* Given problem 1
In the entries from the first line through the line containing "Action: click(x=352, y=66)", swap "toolbar" for "ribbon" and change nothing else. Omit the pictures from your answer.

Ioana, would you help find someone to quickly check this? If truly a 57 regression, then help us identify the window. Thanks!
Flags: needinfo?(wehuang) → needinfo?(ioana.chiorean)
ni related people
Flags: needinfo?(topwu.tw)
Flags: needinfo?(max)
Flags: needinfo?(gkruglov)
May I know the version you were using? is it a large profile?
Not sure if I am reproducing it on Pixel - Android 8.0 latest Beta 11
Is this what you mean? I see a bit of delay but not sure if this is what you experience or something worst. I used a large profile synced. 
https://photos.app.goo.gl/kXK6uCMukfWl5Rt02

Also asked the team to investigate more around different devices till we get the reporting devices.
Flags: needinfo?(ioana.chiorean)
I can reproduce it all the time with a samsung s8 (up to date) on fx nightly.
Now that I've seen this bug, I feel like I'm noticing something on Release as well, but to be honest I can't say for sure whether it's always been like that or got worse recently.
For reference, I'm on a Moto G4 Play (6.0.1) and my (synced) browser.db currently weighs in at 43 MB (~3,700 bookmarks, ~67,000 history entries, ~114,000 visits).
(In reply to Ioana Chiorean from comment #8)
> Not sure if I am reproducing it on Pixel - Android 8.0 latest Beta 11
> Is this what you mean? I see a bit of delay but not sure if this is what you
> experience or something worst. I used a large profile synced. 
> https://photos.app.goo.gl/kXK6uCMukfWl5Rt02

No, it's definitely worse than this. When I type something, the results appear after 3-4 seconds.
Your video is basically what was happening on my device before the regression.

(In reply to Jan Henning [:JanH] from comment #10)
> Now that I've seen this bug, I feel like I'm noticing something on Release
> as well, but to be honest I can't say for sure whether it's always been like
> that or got worse recently.
> For reference, I'm on a Moto G4 Play (6.0.1) and my (synced) browser.db
> currently weighs in at 43 MB (~3,700 bookmarks, ~67,000 history entries,
> ~114,000 visits).

I'm pretty sure I've never seen this before. I can't tell for sure when it regressed, but it did regress at some point.
Hi everyone,

Tried reproducing this on several different devices and could not reproduce the mentioned issue. I've tried by checking local history, and synced (from another device) history and it works fine, no delay. 

Devices used: 
Samsung galaxy S6 EDGE - Android 7.0
Pixel C - Android 8.0
Xiaomi mi i4 - Android 5.0.2
Build 57.0b11
Flags: needinfo?(mihai.ninu)
For the record, my device is a Nexus 5 with Android 6.0.1.
Hello,

I've also tested on a Nexus 6 (7.1.1) & Nexus 5 (6.0.1) and the issue was not reproducible on any of the devices.
Taking a quick look - luckily, we don't have to guess - there's a telemetry probe just for tracking this stuff.

Page and screen pointing data
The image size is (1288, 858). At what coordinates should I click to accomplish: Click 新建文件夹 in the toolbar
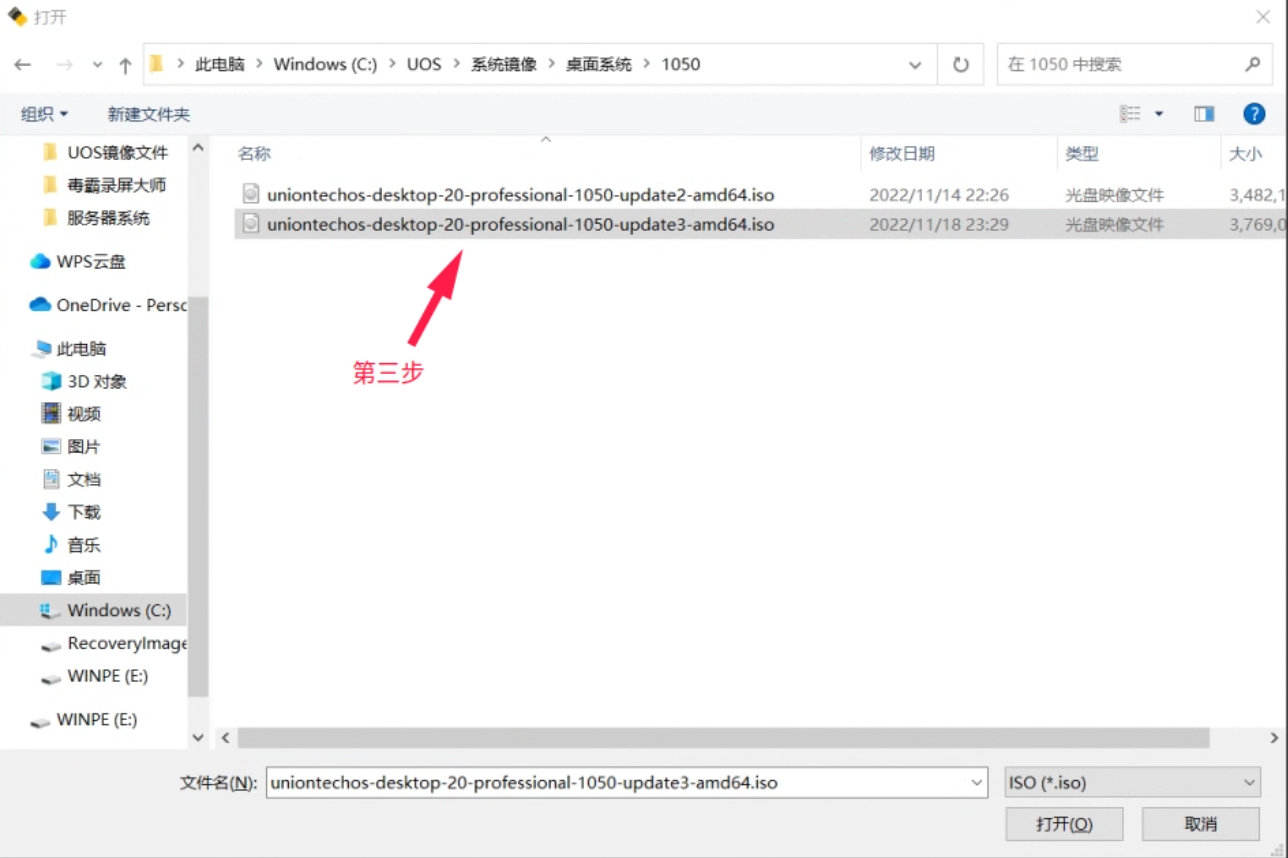(x=148, y=114)
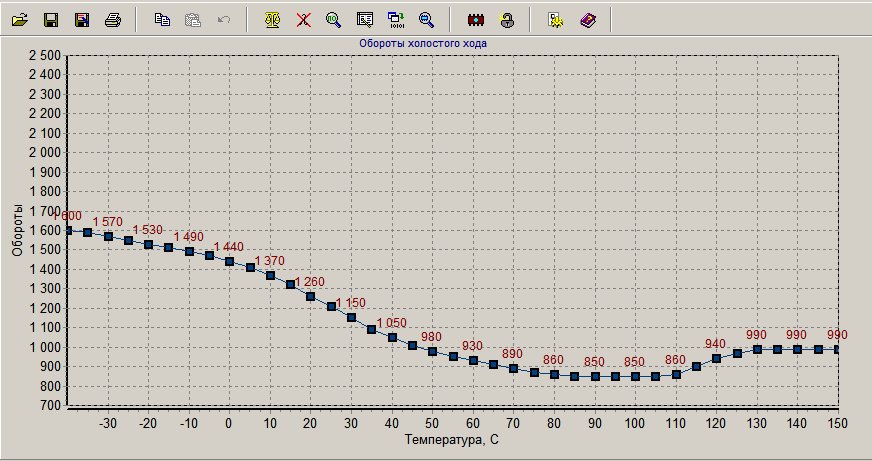This screenshot has height=461, width=872.
Task: Click the open folder icon
Action: (19, 19)
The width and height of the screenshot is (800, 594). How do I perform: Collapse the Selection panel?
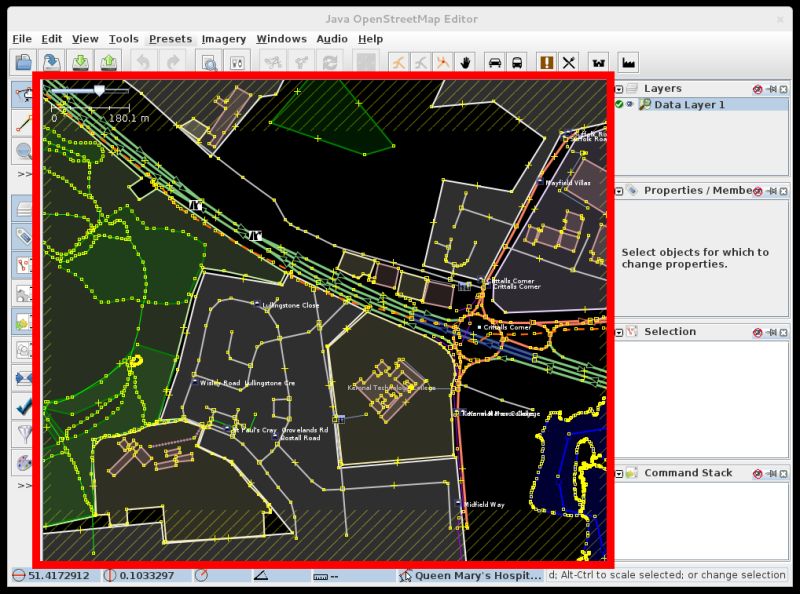pos(618,331)
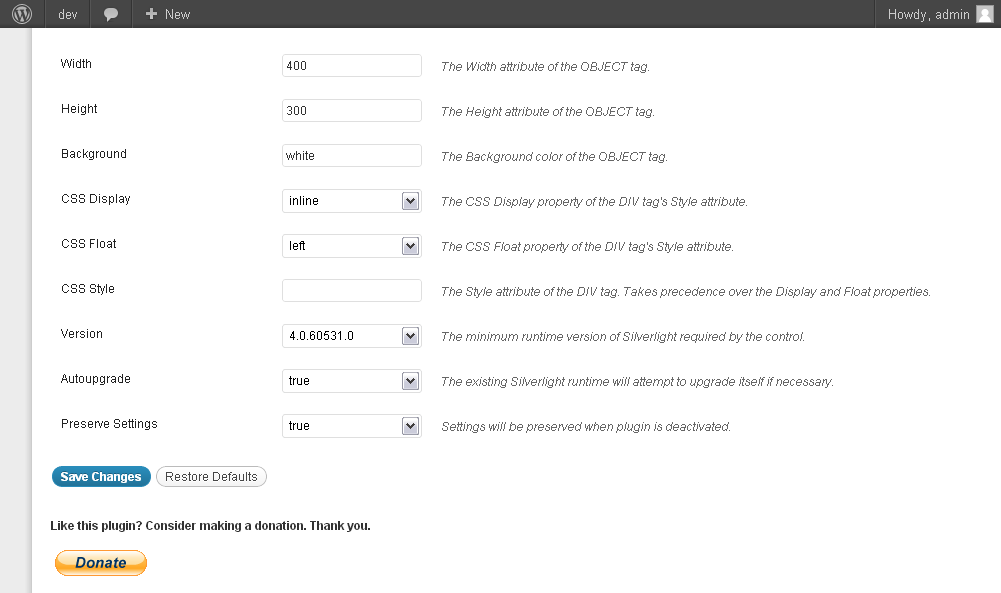Screen dimensions: 1001x593
Task: Focus the Width input field
Action: click(x=352, y=66)
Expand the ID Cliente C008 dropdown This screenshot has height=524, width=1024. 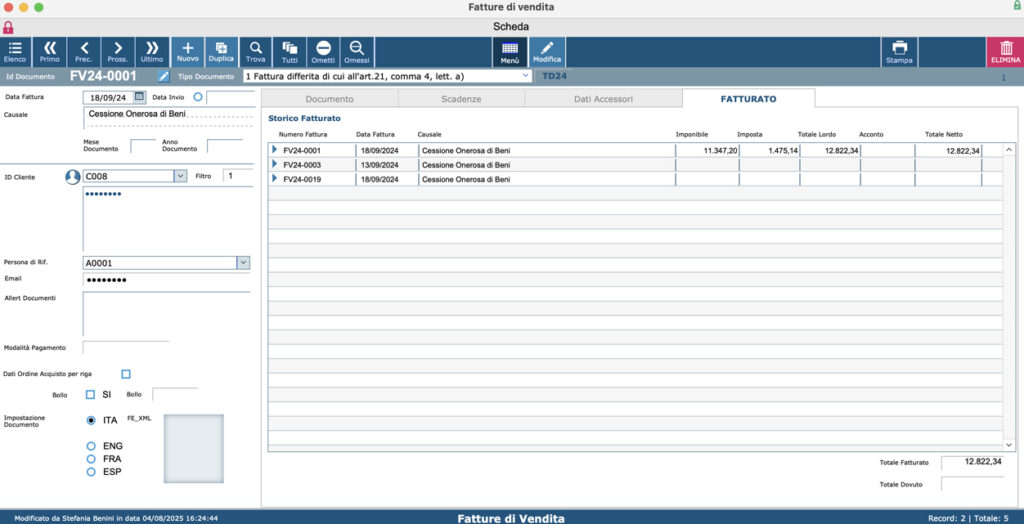(180, 176)

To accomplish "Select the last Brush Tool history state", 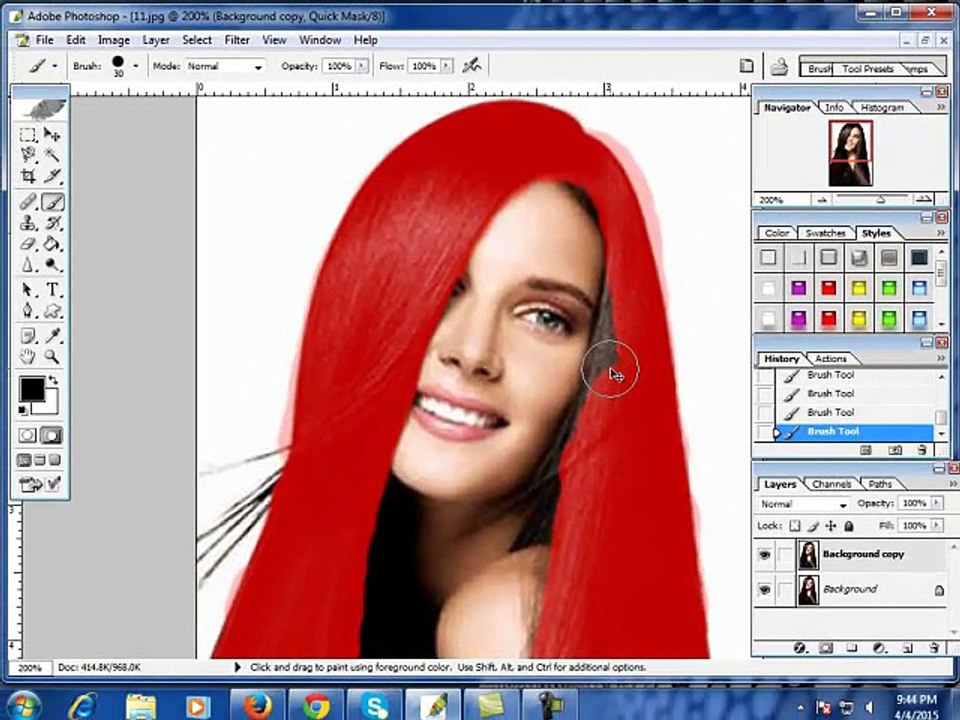I will coord(854,432).
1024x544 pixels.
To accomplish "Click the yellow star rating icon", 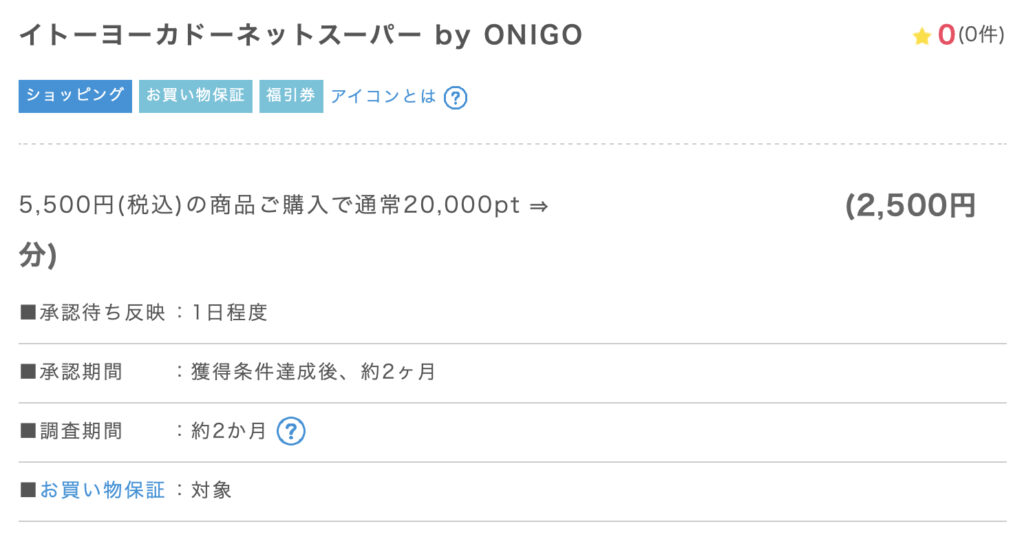I will click(x=921, y=37).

* Given problem 2
Return the part of the bug thread between "Tried reproducing this" and "tracking this stuff.", inclusive, copied verbatim.

* Correct result 1
The image size is (1288, 858). At what coordinates should I click to accomplish: Click 新建文件夹 in the ribbon
(x=148, y=114)
This screenshot has height=461, width=872.
Task: Click the open folder icon
Action: (19, 19)
The width and height of the screenshot is (800, 594). How do I perform: Collapse the Selection panel?
pos(618,331)
Screen dimensions: 1001x593
Task: Focus the Width input field
Action: click(x=352, y=66)

* Correct result 2
Tried reproducing this on several different devices and could not reproduce the mentioned issue. I've tried by checking local history, and synced (from another device) history and it works fine, no delay. 

Devices used: 
Samsung galaxy S6 EDGE - Android 7.0
Pixel C - Android 8.0
Xiaomi mi i4 - Android 5.0.2
Build 57.0b11
Flags: needinfo?(mihai.ninu)
For the record, my device is a Nexus 5 with Android 6.0.1.
Hello,

I've also tested on a Nexus 6 (7.1.1) & Nexus 5 (6.0.1) and the issue was not reproducible on any of the devices.
Taking a quick look - luckily, we don't have to guess - there's a telemetry probe just for tracking this stuff.